Category Archive: Reverse engineering

Jul 06 2016

An insight in Knox

Samsung provides for its Galaxy devices an enterprise mobile security solution Knox. Among the features, Knox offers Workspace that compartments the mobile device in two spaces: user space and Knox space. Of course, the Knox space is running in a TrustZone™ and executes only authenticated trusted applications. There is not much public information about the actual implementation of Knox.

Uri Kanonov and Avishai Wool have lifted a part of the veil by reverse engineering Knox 1.0. Their paper provides an interesting in-depth description of some secure mechanisms such a compartmentalization (based on SELinux) or encryption file system. They also disclose some vulnerabilities. The last section describes some enhancements available in Knox 2.3 as well as some remaining issues.

An interesting element of the paper is the list of lessons:

  • Component reuse is welcome, provided a proper protection for the added attack surface.
  • Protect the software code of secure components
  • Validating the application authorized to run in the Trust Zone is key for security
  • Hardware Root of Trust should be at the root of any secure container system
  • Avoid resource sharing; it increases the attack surface.
  • Check the integrity of the secure container periodically; only checking at boot time is insufficient.

If you want to learn more about Knox, this paper is a good reading.

Kanonov, Uri, and Avishai Wool. “Secure Containers in Android: The Samsung KNOX Case Study.” arXiv, May 27, 2016. http://arxiv.org/abs/1605.08567.

Nov 23 2015

Attackers are smart

In 2010, Steven MURDOCH, Ross ANDERSON, and their team disclosed a weakness in the EMV protocol. Most Credit / Debit card equipped with a chip use the EMV (Europay, MasterCard, Visa) protocol. The vulnerability enabled to bypass the authentication phase for a given category of transactions. The card does not condition transaction authorization on successful cardholder verification. At the time of disclosure, Ross’s team created a Proof Of Concept using an FPGA. The device was bulky. Thus, some people minored the criticality.

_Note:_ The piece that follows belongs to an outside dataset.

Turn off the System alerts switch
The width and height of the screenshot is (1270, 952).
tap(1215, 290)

The team of David NACCACHE recently published an interesting paper disclosing an exemplary work on a real attack exploiting this vulnerability: “when organized crime applies academic results.” The team performed a non-destructive forensic analysis of forged smart cards that exploited this weakness. The attacker combined in a plastic smart card the chip of a stolen EMV card (in green on the picture) and an other smart card chip FUN. The FUN chip acted like a man in the middle attack. It intercepted the communication between the Point of Sales (PoS) and the actual EMV chip. The FUN chip filtered out the VerifyPIN commands. The EMV card did not verify the PIN and thus was not blocked in case of the presentation of wrong PINs. On the other side, the FUN chip acknowledged the PIN for the PoS which continues the fraudulent transaction.

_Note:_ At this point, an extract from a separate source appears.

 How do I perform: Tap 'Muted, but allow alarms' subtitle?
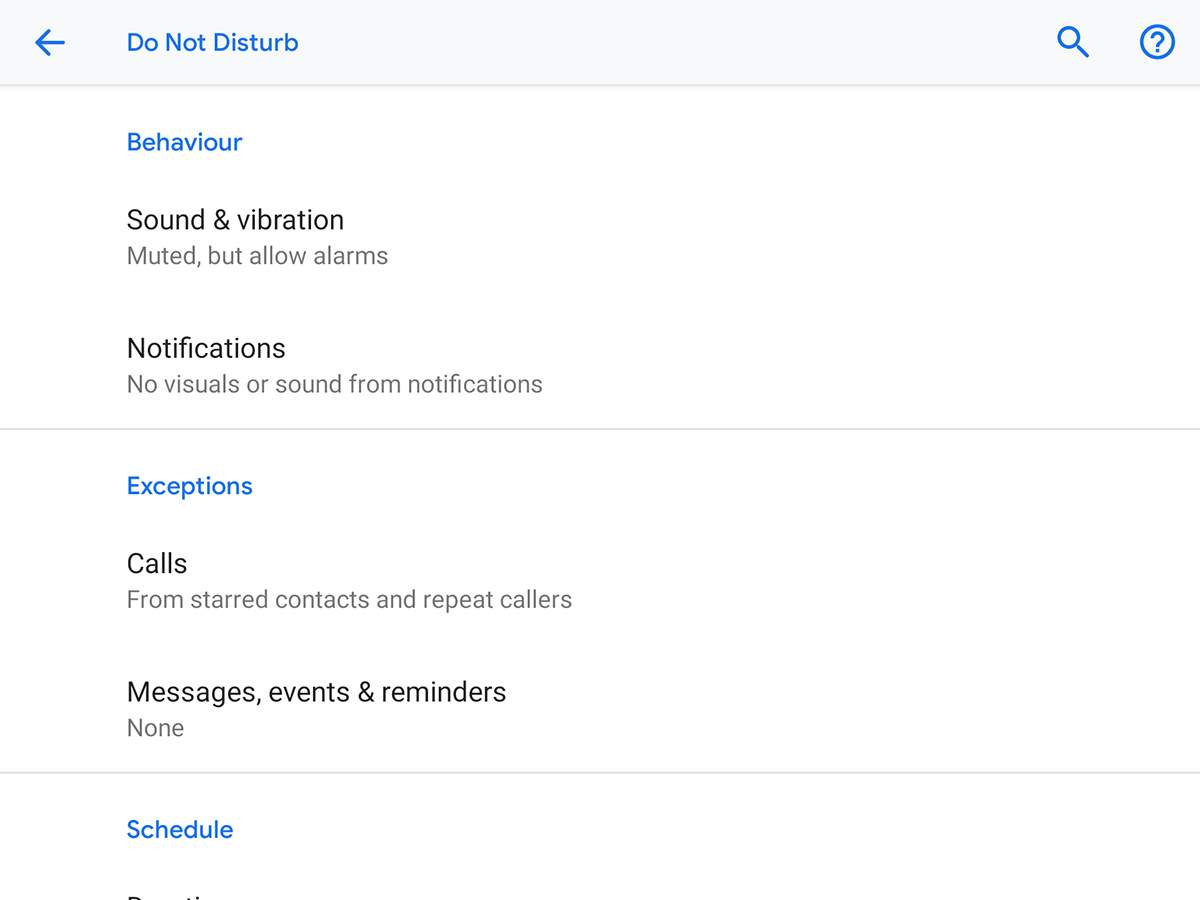tap(257, 256)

Meanwhile, the PoS have been updated to prevent this attack.

This paper is an excellent example of forensics analysis as well as responsible disclosure. The paper was published after the problem was solved in the field. It discloses an example of a new potential class of attacks: Chip in The Middle.

Law 1: Attackers will always find their way. Moreover, they even read academic publications and use them.

Oct 15 2015

iOS 9 is jailbroken

The official release date for iOS 9 was 16 September 2015.  It did not take long for the Chinese Pangu team to set-up a jailbreaking exploit (here).   Since iOS 7, Pangu team released jailbreak exploits.

The exploit requires a Windows computer. 

 

Mar 13 2015

RowHammer: A powerful new attack

In 2014, a group of researchers from Carnegie Mellon University and Intel published a new kind of disturbance attack on DRAM: rowHammer [1]. At the difference of SRAM (static), DRAM (dynamic) need regular refreshing to keep their memory. DRAM are organized by rows. Indeed, when reading or writing to an address, the circuit access the full row rather than only one specific cell. Cells are susceptible to inter-cell crosstalk (like any electronic elements). The researchers discovered the fast, repetitive reading of two rows they could generate a high rate of disturbances that produce errors in the memory. The actual code to produce errors is simple and short. It is a simple loop that reads two addresses, flushes the registers and the instruction cache. A typical 1 million iterations takes less than one second. The code does not need to be root. They tested 129 different DDR3 DRAM commercial modules. They induced errors in 110 modules.

Thus, they demonstrate that with simple software, it was possible to wreck DRAM memory.

This month, Google researchers went one step further. They used the rowHammer technique to create actual fault injection. On a standard x86-64 bit machine, they demonstrated two exploits [2].

  • Native Client (NACl) is a sandboxing system that allows only a limited subset of instructions. They were able to have ‘blacklisted’ instructions to execute in the NACl environment.
  • They succeeded to escalate the privilege to Kernel privilege on a standard Linux.

Of course, these exploits have some limitations. The escalation was done only on a Linux machine without some sandboxing mechanisms. Nevertheless, they highlight that rowHammer may become a powerful fault injection tool. The interesting part of rowHammer is that it is purely software.

Currently, they have only experimented rowHammer on standard DRAM commercial modules. This may be an interesting way to bypass some trusted execution environment that isolate the DRAM space.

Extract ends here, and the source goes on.